Quarter-over-Quarter Comparison
- The current quarter emphasized a strong box office performance, successful streaming margin expansion, and new product innovations, such as Sora-generated content, compared to last quarter’s focus on technology rollouts and unified app initiatives.
- Guidance for double-digit adjusted EPS growth in 2026 is reiterated, with no change in 2027 guidance language.
- Management’s confidence remains high, and analysts continued to probe for details on growth drivers and strategic shifts, but with less skepticism than in prior quarters.
- Key metrics such as Experiences revenue and streaming margins showed explicit improvement over the previous quarter.
Risks and Concerns
- Management acknowledged ongoing execution risks, competitive pressures, and the challenge of continuing to evolve the business, but expressed confidence in mitigation through strategic investments and organizational changes.

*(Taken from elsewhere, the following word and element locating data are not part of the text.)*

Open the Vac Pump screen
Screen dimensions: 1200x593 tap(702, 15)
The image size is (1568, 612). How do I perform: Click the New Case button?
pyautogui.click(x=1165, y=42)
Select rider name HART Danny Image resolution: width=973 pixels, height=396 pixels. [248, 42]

- Iger stated, “It can’t just be about fixing. It has to be about preparing a company for its future and really putting place — taking steps to create opportunities for growth.”

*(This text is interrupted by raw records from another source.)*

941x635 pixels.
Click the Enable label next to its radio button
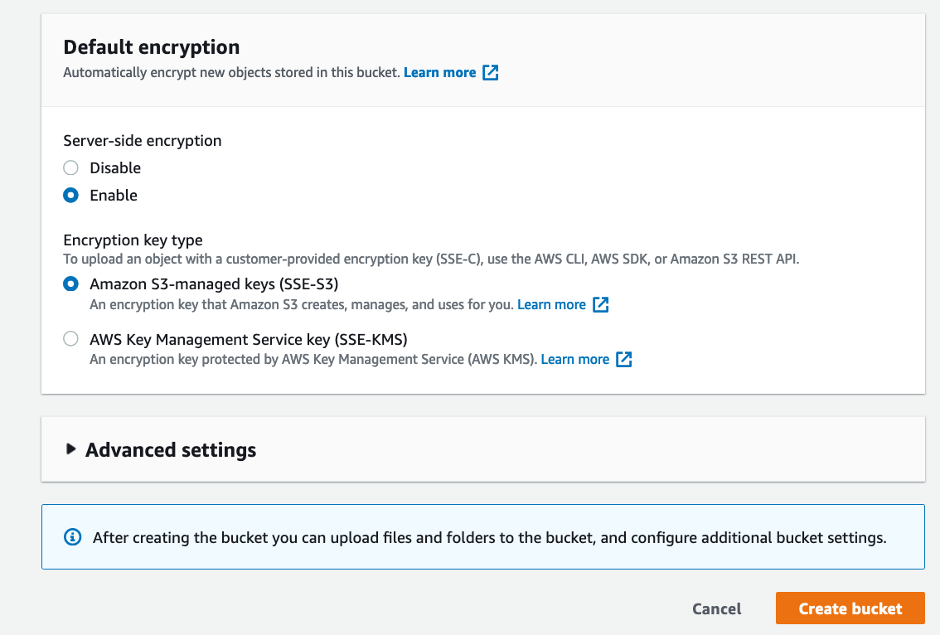(x=115, y=195)
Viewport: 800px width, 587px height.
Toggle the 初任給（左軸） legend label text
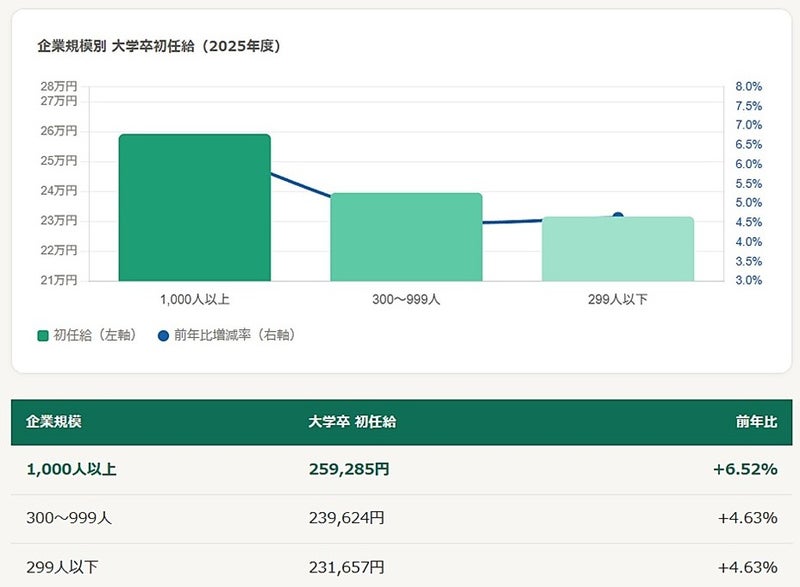coord(95,335)
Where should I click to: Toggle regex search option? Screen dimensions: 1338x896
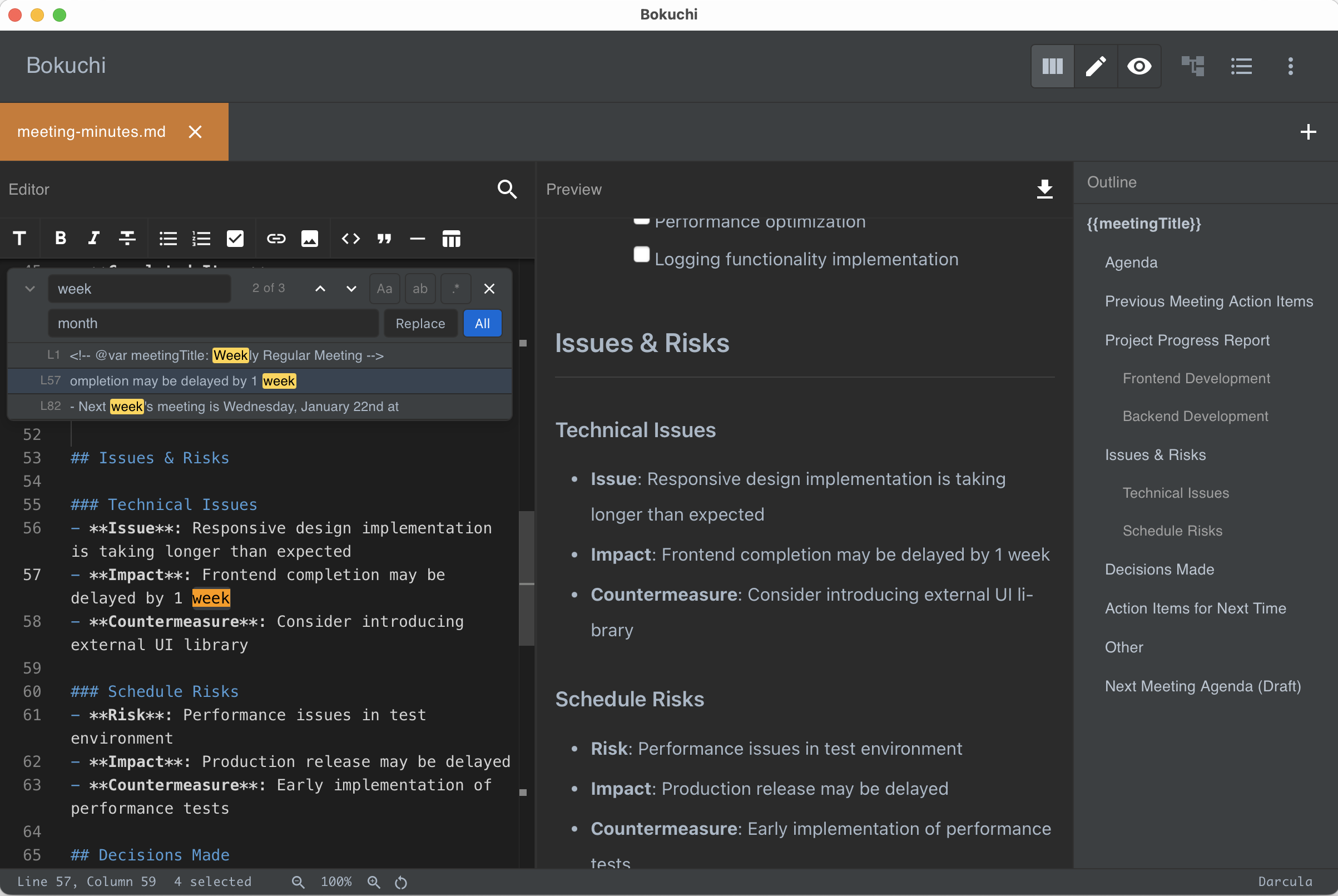pos(455,289)
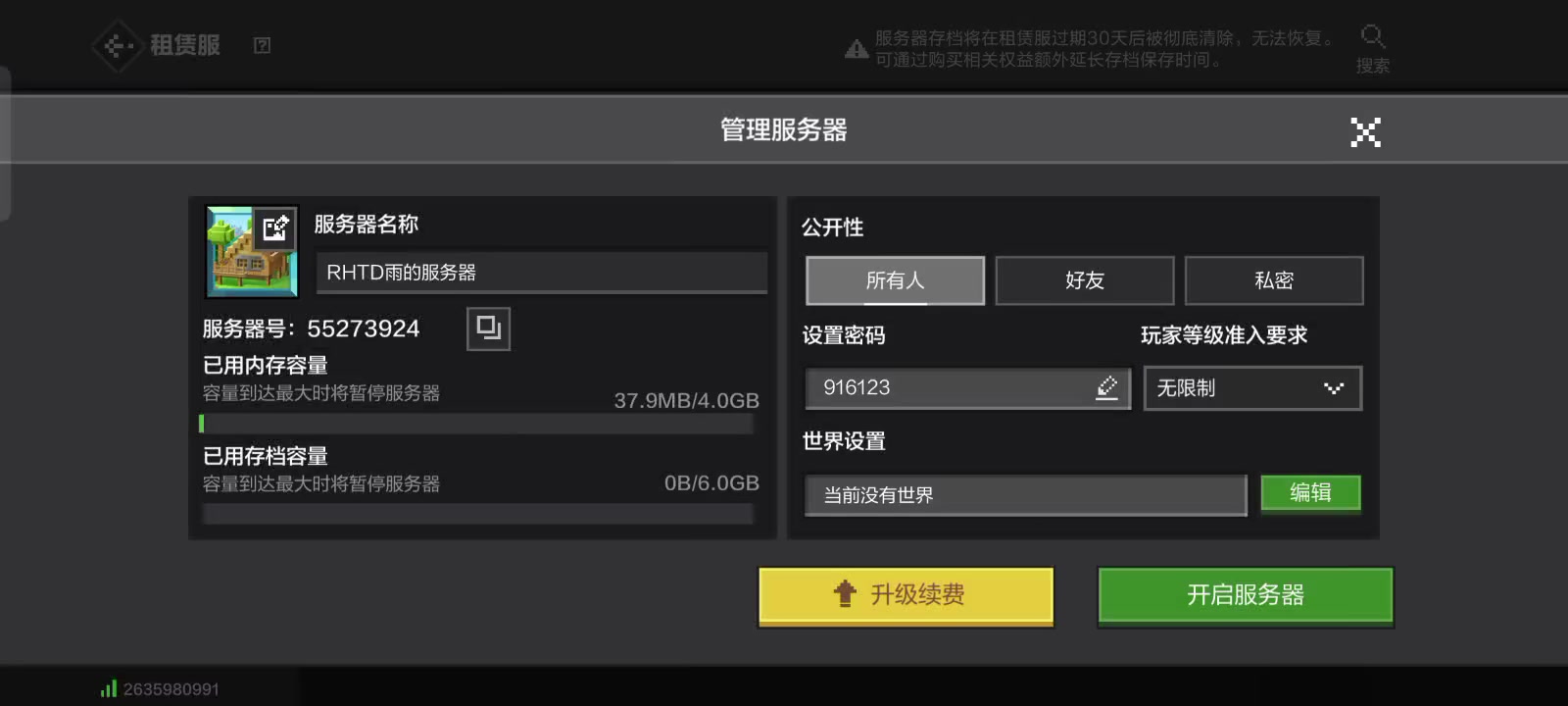1568x706 pixels.
Task: Click the green 编辑 world button
Action: (1310, 493)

- Johnston discussed the balance between investing in international content and driving operating leverage, with a continued focus on margin expansion.
Final Takeaway
Disney management highlighted a strong start to fiscal 2026, underpinned by major box office successes, record revenue in Experiences, and significant progress in streaming profitability and product enhancement. The company continues to invest in both its content pipeline and park expansions, while maintaining a strategic focus on double-digit EPS growth and improved streaming margins, positioning itself for sustained growth and shareholder value creation in the coming years.